Ch. 2, ‘Context free languages’, discusses recognition and parsing in connection with regular, context-free, and semilinear languages, concluding with a useful section addressing the perennially confusing question of whether natural languages are context-free. Ch. 3, ‘Categorial grammar and formal semantics’, introduces the central novel contributions of the work mentioned above, viz. treating languages as algebras of signs that admit compositionally interpreted meanings. Here K also treats basic logic, lambda calculus, combinatory logic, and Montague semantics from his own perspective, including a tutorial run-through of Pentus’s proof that Joachim Lambek’s syntactic calculus generates exactly the context-free languages.

Ch. 4, ‘Semantics’, delves into various aspects of formal semantics, including Boolean semantics, intensionality issues, binding and quantification, and even dynamic semantics of discourse. Ch. 5, ‘PTIME languages’, discusses various approaches to formal grammar, all possessing polynomial-time parsing algorithms and loosely describable as ‘mildly context-sensitive’, namely literal-movement grammars, linear context-free rewrite systems, tree-adjoining grammars, index grammars, and K’s own revisionist ‘de Saussure grammars’.

The sixth and final chapter, ‘The model theory of linguistic structures’, presents a model-theoretical approach to various elements of formal linguistic structure, including categories, strings, allophones and phonemes (no, phonology is not ignored here as usual), and also ordered trees.

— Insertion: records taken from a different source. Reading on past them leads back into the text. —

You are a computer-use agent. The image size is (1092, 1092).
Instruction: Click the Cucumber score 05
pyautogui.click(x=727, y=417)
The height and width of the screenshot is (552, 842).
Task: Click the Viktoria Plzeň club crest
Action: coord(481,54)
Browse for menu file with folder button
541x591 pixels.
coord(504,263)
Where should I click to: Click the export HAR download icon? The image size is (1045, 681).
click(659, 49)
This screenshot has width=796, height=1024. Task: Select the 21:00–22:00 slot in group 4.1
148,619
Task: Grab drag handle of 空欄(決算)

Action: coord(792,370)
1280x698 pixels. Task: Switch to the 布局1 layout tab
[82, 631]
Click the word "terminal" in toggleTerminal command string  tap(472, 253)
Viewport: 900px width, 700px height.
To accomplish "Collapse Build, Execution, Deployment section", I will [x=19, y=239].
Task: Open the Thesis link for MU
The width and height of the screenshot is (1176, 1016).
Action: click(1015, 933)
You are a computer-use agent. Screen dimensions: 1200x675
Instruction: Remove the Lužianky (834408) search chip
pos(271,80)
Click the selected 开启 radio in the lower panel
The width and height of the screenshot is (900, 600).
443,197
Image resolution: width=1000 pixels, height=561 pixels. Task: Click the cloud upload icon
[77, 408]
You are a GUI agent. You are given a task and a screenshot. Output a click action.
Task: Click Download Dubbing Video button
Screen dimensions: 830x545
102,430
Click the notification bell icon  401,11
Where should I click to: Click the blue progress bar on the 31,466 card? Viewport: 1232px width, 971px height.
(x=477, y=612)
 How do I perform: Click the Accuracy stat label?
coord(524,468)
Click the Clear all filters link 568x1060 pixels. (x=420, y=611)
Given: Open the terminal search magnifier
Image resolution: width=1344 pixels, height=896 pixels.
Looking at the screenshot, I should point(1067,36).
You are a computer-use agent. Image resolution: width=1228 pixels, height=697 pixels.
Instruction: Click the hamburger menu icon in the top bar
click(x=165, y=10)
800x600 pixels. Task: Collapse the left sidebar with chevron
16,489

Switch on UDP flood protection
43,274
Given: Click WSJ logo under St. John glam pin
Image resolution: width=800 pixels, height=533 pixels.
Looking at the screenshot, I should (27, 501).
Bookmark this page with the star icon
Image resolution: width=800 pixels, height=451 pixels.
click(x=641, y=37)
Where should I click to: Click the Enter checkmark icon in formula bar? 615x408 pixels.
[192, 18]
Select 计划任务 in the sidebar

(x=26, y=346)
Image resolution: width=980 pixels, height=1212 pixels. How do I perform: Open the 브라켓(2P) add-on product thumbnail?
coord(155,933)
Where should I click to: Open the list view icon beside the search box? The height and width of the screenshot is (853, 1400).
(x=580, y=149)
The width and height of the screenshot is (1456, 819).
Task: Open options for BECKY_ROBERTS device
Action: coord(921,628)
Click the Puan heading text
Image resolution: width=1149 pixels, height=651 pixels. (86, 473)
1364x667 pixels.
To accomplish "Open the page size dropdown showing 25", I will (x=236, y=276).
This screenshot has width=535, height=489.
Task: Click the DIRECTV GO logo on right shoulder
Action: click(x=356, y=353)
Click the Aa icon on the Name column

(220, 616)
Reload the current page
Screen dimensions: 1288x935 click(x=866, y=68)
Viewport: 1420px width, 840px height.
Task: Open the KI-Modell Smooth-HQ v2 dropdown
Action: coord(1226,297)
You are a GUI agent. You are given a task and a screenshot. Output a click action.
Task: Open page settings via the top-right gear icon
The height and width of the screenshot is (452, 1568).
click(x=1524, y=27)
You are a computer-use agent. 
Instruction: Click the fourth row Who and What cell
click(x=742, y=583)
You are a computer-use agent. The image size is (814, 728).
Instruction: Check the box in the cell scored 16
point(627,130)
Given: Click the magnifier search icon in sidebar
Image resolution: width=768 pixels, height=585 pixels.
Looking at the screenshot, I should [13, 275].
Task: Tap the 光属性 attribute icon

K then treats numerous well-known grammar formalisms using the preceding groundwork, viz. transformational grammar, generalized and head-driven phrase structure grammar, and finally government and binding theory, after which the book simply stops in true mathematician’s form (mathematicians often do without such niceties as conclusions).

At the end, one finds a valuable bibliography that includes all relevant primary sources, and an excellent index that includes the numerous arcane symbols—handy when the reader has forgotten a definition. All in all, it is a wonderful book, highly worth studying (one can hardly ‘read’ the book in the normal sense of the word). The extremely original approaches that are introduced everywhere get a bit draining because no amount of familiarity with the literature will ease the reader’s burden, but they also have the great merit of providing an uncommonly uniform perspective on a very wide range of topics that one would expect to suffer from a disjointed array of approaches. The book includes useful exercises at the end of most sections (247 in all!), and this makes it easy to use for teaching (advanced) courses.

One slight quibble with K’s book is that it might better be titled ‘The mathematics of linguistics’, since it is really a unified set of tools for developing and evaluating linguistic formalisms, and does not really consider very many mathematical properties of languages themselves. That said, the book derives numerous important facts about the mathematical properties of linguistic theories that all linguists should be aware of, not least of which are: (i) Because so many currently studied syntactic formal frameworks possess identical language-generating power, empirical results showing that a particular framework can account for certain syntactic facts in this or that language are as worthless as they are sophistic; (ii) There is no way to determine a unique set of phonemes of a language, so there can be no single correct phoneme inventory.